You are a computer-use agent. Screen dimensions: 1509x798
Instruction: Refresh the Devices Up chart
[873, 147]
==
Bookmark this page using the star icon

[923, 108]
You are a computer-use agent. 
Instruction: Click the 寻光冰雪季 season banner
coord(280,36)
--
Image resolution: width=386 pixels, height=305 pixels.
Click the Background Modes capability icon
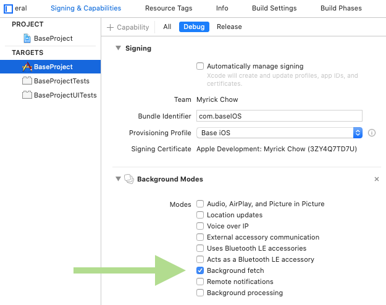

▶ _To do_
Using the data above, count the lines that include "computer" and write the number alone.

▶ _Output for this task_
2